Otto the Agent eliminates this friction entirely. Because Otto monitors your calendar and learns from your past trips, you stop toggling between booking sites and re-entering the same preferences. When your Houston meeting gets added and you need morning departures that fit your company's travel policy, Otto surfaces options with your preferred airlines and attaches your loyalty numbers automatically. Need to adjust your plans? Otto coordinates the rebooking and applies your seat preferences to the new flight. Try Otto for your next business trip.
Frequently Asked Questions
How can I avoid wasting hours re-entering the same travel preferences across different booking sites?
The fundamental problem is that consumer booking sites like Expedia don't maintain business travel profiles, forcing you to re-enter preferences for every trip. Otto solves this by replacing fragmented booking tools with a single assistant that learns your patterns automatically. Your aisle seat preference, preferred airlines, and loyalty numbers get applied to every booking without manual entry. You skip the setup questionnaires entirely and get consistent bookings that match your actual travel history.
What travel preferences should I prioritize setting up first in my corporate booking tool?

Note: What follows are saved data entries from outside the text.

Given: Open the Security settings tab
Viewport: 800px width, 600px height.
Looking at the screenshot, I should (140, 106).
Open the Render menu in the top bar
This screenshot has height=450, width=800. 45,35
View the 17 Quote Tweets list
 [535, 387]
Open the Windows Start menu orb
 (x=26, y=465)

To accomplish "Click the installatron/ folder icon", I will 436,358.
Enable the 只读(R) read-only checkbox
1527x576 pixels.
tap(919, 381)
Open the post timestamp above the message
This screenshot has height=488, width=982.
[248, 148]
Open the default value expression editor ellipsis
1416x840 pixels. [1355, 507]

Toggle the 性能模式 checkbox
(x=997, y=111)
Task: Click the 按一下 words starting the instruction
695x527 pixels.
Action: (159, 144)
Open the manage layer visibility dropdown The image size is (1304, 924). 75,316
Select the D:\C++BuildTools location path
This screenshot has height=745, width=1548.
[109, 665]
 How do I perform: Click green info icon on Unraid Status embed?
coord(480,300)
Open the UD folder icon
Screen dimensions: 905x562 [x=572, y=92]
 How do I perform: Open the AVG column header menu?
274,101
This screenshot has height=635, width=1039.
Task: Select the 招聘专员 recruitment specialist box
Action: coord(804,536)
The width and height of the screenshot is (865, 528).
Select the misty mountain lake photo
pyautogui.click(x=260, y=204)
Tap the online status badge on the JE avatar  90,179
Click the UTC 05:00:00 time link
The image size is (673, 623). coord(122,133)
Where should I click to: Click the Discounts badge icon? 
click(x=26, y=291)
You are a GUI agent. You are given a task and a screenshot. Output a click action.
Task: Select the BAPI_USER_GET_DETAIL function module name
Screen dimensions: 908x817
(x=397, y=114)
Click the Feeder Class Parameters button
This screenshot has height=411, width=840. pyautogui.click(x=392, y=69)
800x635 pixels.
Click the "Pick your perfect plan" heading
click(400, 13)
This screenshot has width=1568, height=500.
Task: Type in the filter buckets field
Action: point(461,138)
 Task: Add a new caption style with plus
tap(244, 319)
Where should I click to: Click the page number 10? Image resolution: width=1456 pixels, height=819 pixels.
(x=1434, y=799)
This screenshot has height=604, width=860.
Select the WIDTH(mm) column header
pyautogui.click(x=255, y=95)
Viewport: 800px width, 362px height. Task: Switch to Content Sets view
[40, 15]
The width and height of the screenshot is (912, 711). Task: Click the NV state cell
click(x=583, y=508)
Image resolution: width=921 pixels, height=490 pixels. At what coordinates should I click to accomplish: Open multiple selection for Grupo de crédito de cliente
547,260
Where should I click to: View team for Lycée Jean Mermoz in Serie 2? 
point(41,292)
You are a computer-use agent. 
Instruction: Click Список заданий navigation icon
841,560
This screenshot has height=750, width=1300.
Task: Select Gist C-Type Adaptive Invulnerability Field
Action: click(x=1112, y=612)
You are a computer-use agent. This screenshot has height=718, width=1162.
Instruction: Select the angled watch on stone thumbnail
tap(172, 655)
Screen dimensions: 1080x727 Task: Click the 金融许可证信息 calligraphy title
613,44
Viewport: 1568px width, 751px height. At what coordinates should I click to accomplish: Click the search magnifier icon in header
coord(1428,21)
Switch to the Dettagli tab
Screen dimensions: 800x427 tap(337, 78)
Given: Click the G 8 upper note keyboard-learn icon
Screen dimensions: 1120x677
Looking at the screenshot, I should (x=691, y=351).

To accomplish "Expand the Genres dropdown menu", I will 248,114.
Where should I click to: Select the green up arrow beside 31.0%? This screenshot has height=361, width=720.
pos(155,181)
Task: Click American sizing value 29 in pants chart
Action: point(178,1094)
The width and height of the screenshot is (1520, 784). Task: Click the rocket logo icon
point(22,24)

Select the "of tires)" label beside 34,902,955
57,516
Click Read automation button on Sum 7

Start with the three highest-impact categories: flight seating preferences (78% of business travelers pay out-of-pocket for upgrades when preferences aren't saved), airline loyalty program numbers (50% of travelers always factor loyalty status into booking decisions), and meal restrictions (both a safety and satisfaction issue). GBTA research shows these preferences directly affect productivity, job performance, and traveler satisfaction. After establishing these core preferences, add hotel room types, ground transportation preferences, and travel document information like TSA PreCheck numbers.
Why do my saved preferences sometimes conflict with my company's travel policy?
Corporate travel policies prioritize cost control and preferred vendor agreements over individual preferences, creating systematic conflicts. Your preferred airline might be blocked by corporate policy mandating a different carrier with negotiated rates, or your loyalty-driven hotel choice might exceed the company's daily rate cap. Modern travel platforms like SAP Concur and Expensify address this by showing real-time policy compliance indicators during booking and offering configurable approval workflows that allow exceptions with business justification, helping you balance personal preferences with policy requirements.
How often should I review and update my travel preferences in my booking platform?
Conduct a full profile review in Q1 before peak travel seasons, focusing on passport expiration dates (ensuring at least 6 months validity), loyalty program numbers (including newly joined programs), emergency contacts with current phone numbers, and payment method expiration dates. BCD Travel's best practices suggest making profile maintenance a regular habit with calendar reminders to reduce booking errors. Additionally, verify your preferences before each booking session to catch any sync issues before committing to a reservation.
What happens to my loyalty points when I book through corporate platforms instead of directly with airlines?
Major corporate travel platforms like Navan and TravelPerk now let travelers earn miles and loyalty points as if booking directly with airlines or hotels, addressing the historical challenge where corporate rates excluded loyalty benefits. However, you must ensure your loyalty program numbers are properly stored in your corporate booking tool profile and automatically attached to each reservation. Industry research shows that missing loyalty numbers or booking outside approved channels are the top reasons business travelers lose points, with employees often paying out-of-pocket for upgrades when corporate systems don't properly accommodate their loyalty status.